To truly understand the experience of many domestic violence survivors we need to understand coercive control. Coercive control, which is one of the key aspects of the Safe & Together Model, is as much about entrapment and the deprivation of liberty as it is about physical violence. In fact, the damage of coercive control can occur without any physical violence. Following the examples of England, Scotland and Wales, many jurisdictions are exploring updating their domestic violence laws to include coercive control.
In this episode, David and Ruth interview Jess Hill, an investigative journalist and the author of the award-winning book See What You Made Me Do. In this far-ranging conversation, they discuss her research into coercive control laws, how they are being applied, their impact on abuse victims and her evolution into an advocate for the criminalization of coercive control.
Jess speaks also about:
Australian national movement toward criminalizing coercive control and the cultural & system challenges in the application of that law
The pro-contact orientation of family court as an example of the challenges coercive control laws face in the implementation
How we need to commit to the full independence of women in order to address this insidious liberty crime
Her book See What You Made Me Do is being adapted into a 3-part series for SBS in 2021. To learn more visit her website: www.jesshill.net, and follow her on Twitter: @jessradio
You asked, we answered. Amidst our current, global political and social upheavals, during movements, activism and testimonies, during legal cases, fear and victim-blaming – we’ve heard your voice asking for clarity, insight and thoughts about how all of this is reflected in the Safe & Together Model. Many of the stories and news pieces we hear about from our partners all over the world involve complex questions, yet the beginnings of change and hope are based on the sound, simple principles of the Model.
To that end, in our new podcast, “Partnered with a Survivor,” S&T’s Executive Director and Founder, David Mandel and Ruth Stearns Mandel offer a raw and intimate glimpse into their personal and professional partnership and what it means to truly partner with a survivor, raise a family based on S&T principles and engage in social change at every level. This is a podcast for practitioners and parents, partners and employers, coworkers and friends – and anyone else who may want clarity, understanding, hope and healing.
What does it mean to give consistent consent? What is coercive control? How do you probably see it or feel it every day? This is a podcast you’ll wish you had heard when you were a teenager.

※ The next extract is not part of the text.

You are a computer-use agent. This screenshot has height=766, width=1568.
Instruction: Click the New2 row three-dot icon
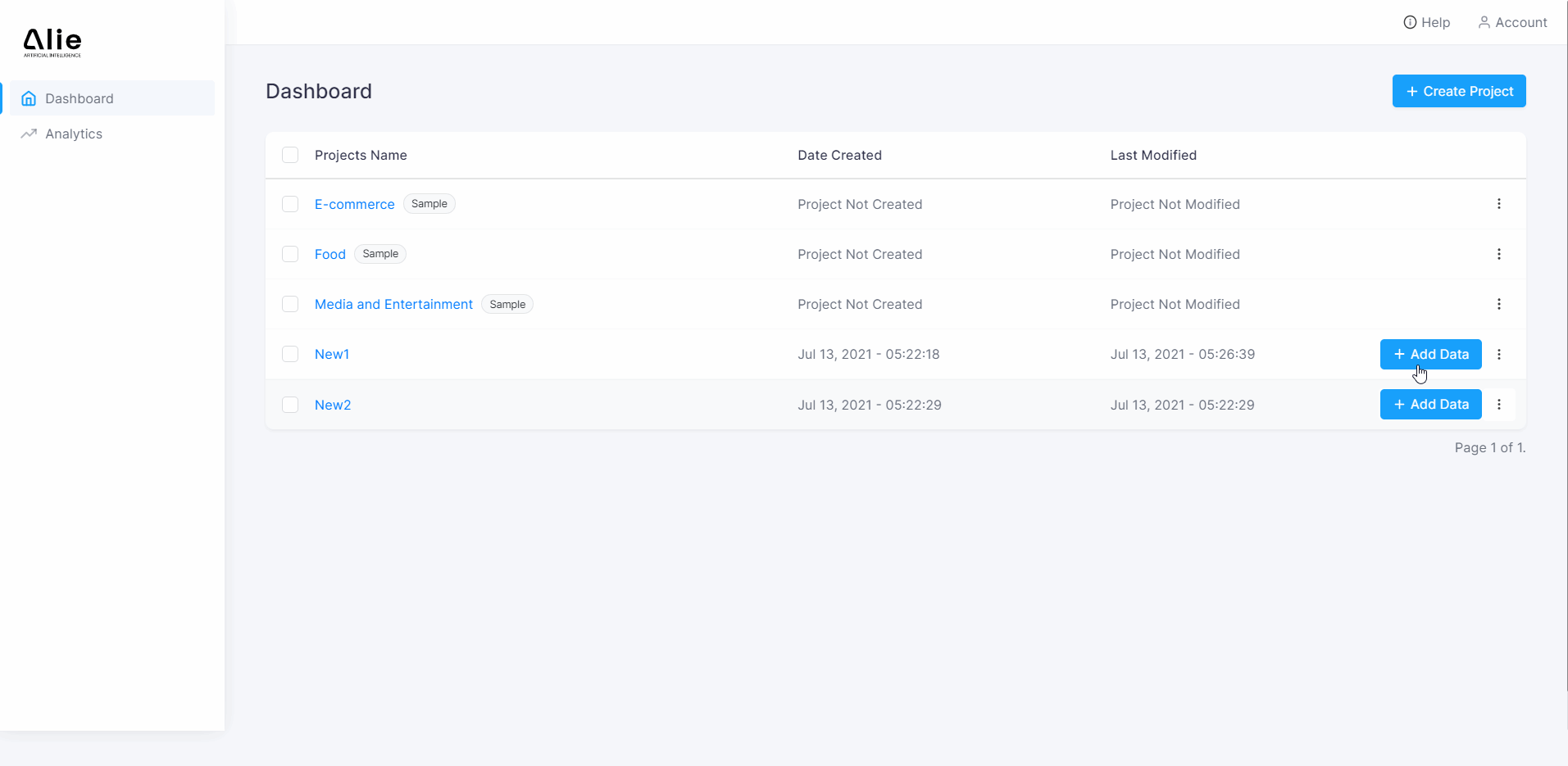coord(1498,405)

In unsure, confusing times, it’s our goal to widen the audience for the Safe & Together Model-associated material to survivors, their family members, and even perpetrators. For professionals familiar with the Model, it will offer another angle on the issues addressed by the Model. For those who don’t know Safe & Together, it offers a connection to the themes and ideas behind the work.

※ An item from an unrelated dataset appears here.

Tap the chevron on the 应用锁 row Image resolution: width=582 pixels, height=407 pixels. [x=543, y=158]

These podcasts are a reflection of Ruth & David’s on-going conversations which are both intimate and professional and touch on complex topics like how systems fail victims and children, how victims experience those systems, and how children are impacted by those failures. Their discussions delve into how society views masculinity and violence, and how intersectionalities such as cultural beliefs, religious beliefs and unique vulnerabilities impact how we respond to abuse and violence. These far-ranging discussions offer an insider look into how we navigate the world as professionals, as parents and as partners. During these podcasts, David & Ruth challenge the notions which keep all us from moving forward collectively as systems, as cultures and as families into safety, nurturance and healing.
Note: Some of the topics discussed in the podcast are deeply personal and sensitive, which may be difficult for some people. We also use mature language to describe some feelings. Finally, we use gender pronouns like “he” when discussing perpetrators and “she” for victims for two reasons: 1.) statistically, more men are perpetrators than are women when it comes to domestic violence, abuse and coercive control; and 2. For clarity’s sake, sticking with one pronoun causes less confusion for the listener. We know there are many men who are in abusive relationships and we are not invalidating their situations.
About the podcasters: David and Ruth are committed to creating systems and cultures of nurturance and safety. David Mandel founded the Safe & Together Institute which trains systems in domestic violence aware practices from a child safety lens. Ruth Stearns Mandel is a survivor of complex abuse, child abuse and domestic abuse growing up in a cult. She is a former teacher and trainer using her experience to clarify messages and complexities around abuse and survivors.